* [DOCUMENT TEXT]
There are various features leading to America’s permanent state of war. These features include, but are not limited to, the pivotal decision, war economy that is permanent, and the military metaphysicians. The pivotal decision refers to the ‘fail safe’ orders that come into operation each time an alarm is raised. Even though the alarm might be false, the American government will always have forces ready to try to manage the situation. This causes anxiety and fear among the populace the world over, making others also prepare for war. This will always involve the mass production of weapons, largely claimed to be for self defense (Mills, pg. 55 & 56).
As far as from the end of the Second World War, many people, in the elite circle, in the U.S. feel that their economic prosperity is more often under-pinned through the permanent war economy. This group thinks that desperate political and economical problems can always arise if there is an existing genuine peace and disarmament program. If there is an alarm that peace talks may occur, leave alone treaties being arranged, stocks will reflect a ‘peace scare’, by the jitters. When there is increased unemployment and the masses demand for actions to be taken, the government usually justifies themselves by talking about the money to be spent or the money spent in ensuring that the country’s borders are safe from terror attacks (Mills, pg. 56).
Arms-race decisions are among some of the causes, central to the Third World War. This is because the elite in the U.S usually accept the military metaphysic. These people, it seems, are quite incapable of making decisions geared towards stopping this thrust towards the Third World War. The reasons usually vary from the condition and shape of the military, political, and economic institutions, to the conditions into which the intellectuals, masses and the public have been pushed and fallen. Military men and their institutions have instilled fear among the common citizens leading to a state of both political and economic withdrawal (Elwell, slide. 53-58).
For the executives, military metaphysic aligns directly with their interests. Under circumstances seen as planned and a stable flow of profit, the corporations executives are have their risks taken care of by money from the public coffers. They usually expect the exploitation for private profit, in the research developments, which are always risky, but paid for by money from the public (Mills, pg.85 & 87).

* [PROVIDED MATERIAL]
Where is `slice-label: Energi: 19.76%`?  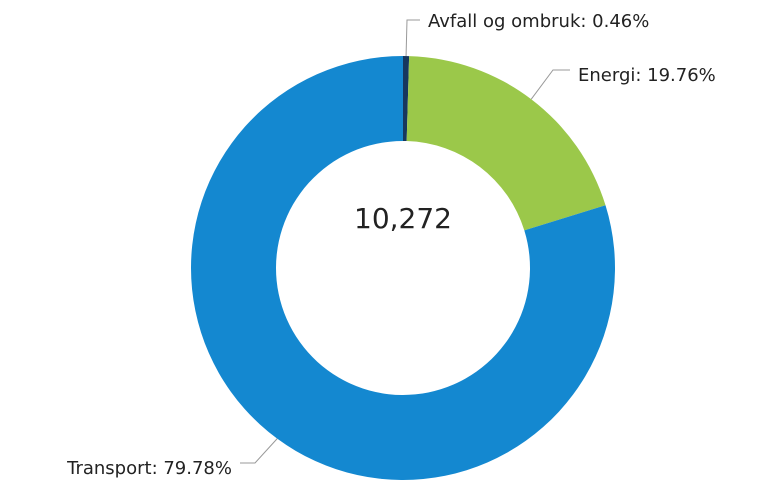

* [WHAT THE TASK ASKS]
Write the next part of the essay on America's permanent state of war, starting after its last sentence. The data has no part in this.

* [EXERCISE OUTPUT]
America’s never ending clamor for war is as a result of both the national character and its historical developments. War is not a highly rated phenomenon. It originates from a government dominated by a defined elite rooted in a particular system which is socioeconomic. Preparations and the start of war form the basic politics of the power holding class, and reflect the aims and drives of the social structure. Looking at the relationship between economic systems and the war machine, it is realized that the military forces participate least, or not at all, in carrying out capitalistic aims. The economy, on the other hand, serves the military war machine. Not that military power has now become the major instrument of economic policies; but militarism, to some level, is used as an end and economic policy being a means of it (Murray, pg. 9).
Politically, there is a conflict between the determinants, the monopolists and the masses. The monopolists, on their own, tend to defend their privileges, profits and positions at all costs, even if it is through an atomic holocaust. The masses, on the other hand, and the rest of the world, can loose everything, from the nuclear warfare, to the dread of its prospects. This group, however, does not see, directly, the casual connection existing between atomic annihilation threat and capitalism. Whichever side conquers the other, will be the main determinant where peace or war will be lying. Even though the Washington legislatures are accused of acting irresponsibly, the militarists on the other hand, also act irresponsibly towards the American people and to the humanity welfare in general, despite their aggressive protests to the contrary (Walter, pg. 84).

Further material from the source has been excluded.